O presidente da França, Nicolas Sarkozy, considerou nesta terça-feira “adequado” o questionamento do sistema de imigração legal em um país com taxa elevada de desemprego e defendeu sua proposta de reformar o Tratado Europeu de Schengen.
“Com as perspectivas econômicas no norte da África, devemos estar preparados para formar estudantes, acolher executivos, mas aceitar todo o mundo, como dizem os socialistas franceses, não”, disse Sarkozy.
Em entrevista divulgada nesta terça-feira na edição digital do “L’Express”, o presidente indicou que receber todo o mundo “poria em jogo todo o equilíbrio de nosso sistema social”.
O representante francês indicou que “França, o país mais generoso em matéria de asilo”, levará propostas concretas sobre a revisão desse tratado de livre circulação de pessoas nos países da UE signatários de Schengen à cúpula de Bruxelas em junho deste ano.
“Após as primeiras eleições das novas democracias do norte da África, serão necessárias regras migratórias e um desenvolvimento econômico partilhado.
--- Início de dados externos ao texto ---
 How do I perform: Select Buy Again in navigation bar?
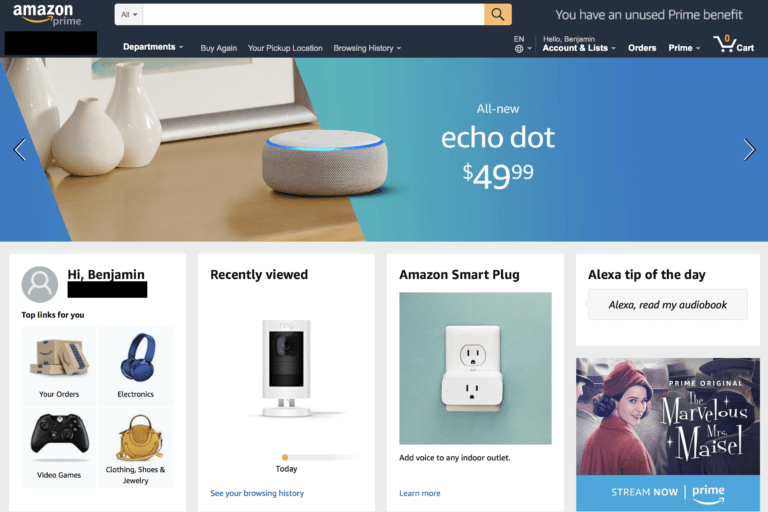click(x=218, y=48)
Se um país não pode guardar suas fronteiras, a questão da suspensão provisória de Schengen deve ser implantada sem tabus”, reiterou Sarkozy.
O presidente acrescentou que “com dificuldades para oferecer trabalho a todos nossos cidadãos, a questão da imigração legal está correta”, ressaltou que “nunca foi partidário da emigração zero”, mas lembrou que “devemos adaptar a emigração econômica a essas realidades e ver a forma que nossa formação profissional responda às necessidades de nossa economia”.